Italian and French officials joined industry group the European Steel Association (ESA) in criticising the government for failing to stand up to cheap Chinese steel imports flooding European markets.

 

“The UK is the ringleader in a blocking minority of member states that is preventing a European Commission proposal on the modernisation of Europe’s trade defence instruments,” ESA head Axel Eggert told the Financial Times.

 

Eggert referred to the UK government voting against the “lesser duty rule” – a move that would allow the EU to significantly raise tariffs on imported steel.
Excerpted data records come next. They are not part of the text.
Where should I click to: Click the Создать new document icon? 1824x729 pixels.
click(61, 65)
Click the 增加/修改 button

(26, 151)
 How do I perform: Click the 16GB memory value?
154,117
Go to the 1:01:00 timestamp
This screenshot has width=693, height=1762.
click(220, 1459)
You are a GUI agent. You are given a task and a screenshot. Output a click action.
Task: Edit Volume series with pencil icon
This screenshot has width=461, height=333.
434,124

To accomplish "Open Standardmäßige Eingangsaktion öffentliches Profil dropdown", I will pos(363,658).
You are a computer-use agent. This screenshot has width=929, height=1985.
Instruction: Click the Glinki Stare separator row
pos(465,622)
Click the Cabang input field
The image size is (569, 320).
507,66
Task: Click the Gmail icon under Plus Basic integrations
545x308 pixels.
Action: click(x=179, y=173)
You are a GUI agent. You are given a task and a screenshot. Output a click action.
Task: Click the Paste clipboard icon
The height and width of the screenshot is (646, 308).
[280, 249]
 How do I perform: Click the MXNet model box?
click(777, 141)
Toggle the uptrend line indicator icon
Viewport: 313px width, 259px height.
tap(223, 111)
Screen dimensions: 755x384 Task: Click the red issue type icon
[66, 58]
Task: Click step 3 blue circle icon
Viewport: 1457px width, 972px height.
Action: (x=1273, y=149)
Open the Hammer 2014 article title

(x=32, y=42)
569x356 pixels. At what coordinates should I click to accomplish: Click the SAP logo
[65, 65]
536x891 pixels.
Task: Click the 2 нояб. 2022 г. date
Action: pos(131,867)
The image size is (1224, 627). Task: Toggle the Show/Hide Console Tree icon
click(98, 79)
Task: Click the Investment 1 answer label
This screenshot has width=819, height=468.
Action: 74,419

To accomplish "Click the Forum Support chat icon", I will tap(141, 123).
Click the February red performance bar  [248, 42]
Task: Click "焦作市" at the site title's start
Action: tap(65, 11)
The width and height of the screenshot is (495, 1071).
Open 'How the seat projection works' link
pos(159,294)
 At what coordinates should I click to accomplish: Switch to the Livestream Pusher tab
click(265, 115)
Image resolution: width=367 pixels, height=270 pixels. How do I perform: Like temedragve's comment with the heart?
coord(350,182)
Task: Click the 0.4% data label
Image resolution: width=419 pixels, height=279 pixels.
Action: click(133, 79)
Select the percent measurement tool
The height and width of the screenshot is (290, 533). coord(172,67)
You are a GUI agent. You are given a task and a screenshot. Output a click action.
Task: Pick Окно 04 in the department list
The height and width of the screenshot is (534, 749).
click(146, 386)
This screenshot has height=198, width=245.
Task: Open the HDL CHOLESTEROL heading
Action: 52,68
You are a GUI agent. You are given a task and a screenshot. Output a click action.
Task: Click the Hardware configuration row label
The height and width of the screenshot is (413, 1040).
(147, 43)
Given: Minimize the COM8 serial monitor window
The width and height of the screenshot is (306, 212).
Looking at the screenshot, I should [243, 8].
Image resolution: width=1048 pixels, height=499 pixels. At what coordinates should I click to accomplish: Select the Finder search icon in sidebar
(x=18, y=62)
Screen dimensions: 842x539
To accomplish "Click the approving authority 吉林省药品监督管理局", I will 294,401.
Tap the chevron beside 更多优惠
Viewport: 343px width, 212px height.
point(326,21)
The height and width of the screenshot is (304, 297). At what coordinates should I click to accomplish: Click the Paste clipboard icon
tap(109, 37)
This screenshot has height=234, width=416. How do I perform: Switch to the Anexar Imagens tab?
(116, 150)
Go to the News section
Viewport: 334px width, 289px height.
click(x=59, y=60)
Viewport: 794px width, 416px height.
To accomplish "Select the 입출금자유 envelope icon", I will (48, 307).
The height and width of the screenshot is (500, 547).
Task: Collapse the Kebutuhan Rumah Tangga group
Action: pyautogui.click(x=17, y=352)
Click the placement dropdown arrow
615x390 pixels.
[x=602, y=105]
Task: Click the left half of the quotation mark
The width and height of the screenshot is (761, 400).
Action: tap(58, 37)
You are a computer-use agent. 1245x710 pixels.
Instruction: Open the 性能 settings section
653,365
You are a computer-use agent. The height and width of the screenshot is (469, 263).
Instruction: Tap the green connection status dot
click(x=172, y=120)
At the moment, Chinese steel faces only a 16 per cent tariff; in the US, tariffs on cheap imported steel are as high as 200 per cent.

 

Tata Steel itself warned a Commons committee only weeks ago that the UK’s failure to stand up to China on steel would lead to an “even greater steel crisis”.

 

‘PR stunt’

As the business secretary arrives at Port Talbot, Unite Wales secretary Andy Richards warned that Javid’s visit risks being nothing more than a ‘PR stunt’ if his trip to Wales isn’t followed urgently by action.

 

“Steelworkers at Port Talbot and across Tata Steel will want to know just exactly what Sajid Javid intends to do to safeguard their industry, their livelihoods and their communities,” he said.  “So far all they have received is tea and sympathy from afar with no real concrete solutions for the industrial crisis facing the nation.”

 

“We’ve been here before when the business secretary visited Redcar,” Richards added. “Lots of noise and promises to deal with the symptoms of the steel crisis, rather than the causes as thousands of livelihoods went to wall because of government inaction.

 

“When he meets steelworkers, Sajid Javid needs to commit to ensuring British steel can compete on a level playing field by promising to drop his opposition to higher EU tariffs of cheap Chinese steel and honour the commitments to help with energy costs which were quietly watered down by George Osborne in his budget.

 

“But most of all he needs to signal his commitment to steel and manufacturing by promising to back British steel with a line of financial support to get it through these dark days,” Richards went on to say. “He needs to look workers in the eye, not just at Port Talbot, but at sites across Tata Steel from Shotton and Llanwern, to Rotherham and Corby and say ‘your government backs you’.”

 

Unite Shotton works branch chair Anthony Simpson explained just how devastating the uncertainty is as steelworkers in Shotton wait for Javid and his government to take action. Shotton works is among the steel sites in the UK that remains substantially profitable.

 

“Shotton employees are committed to and proud to work at Shotton steelworks,” Simpson said. “We have always strived to provide word leading, quality differentiated market leading products for our loyal customer base.

 

“We as a plant are left in an uncertain situation with no idea what the future holds for us,” he added.

 

But Simpson highlighted, too, that the workforce remains hopeful.

 

“It is clear the announcement will mean change but that is nothing new at Shotton who have repeatedly managed change in our history and continued to push forwards to succeed to the world class plant we are today,” he said.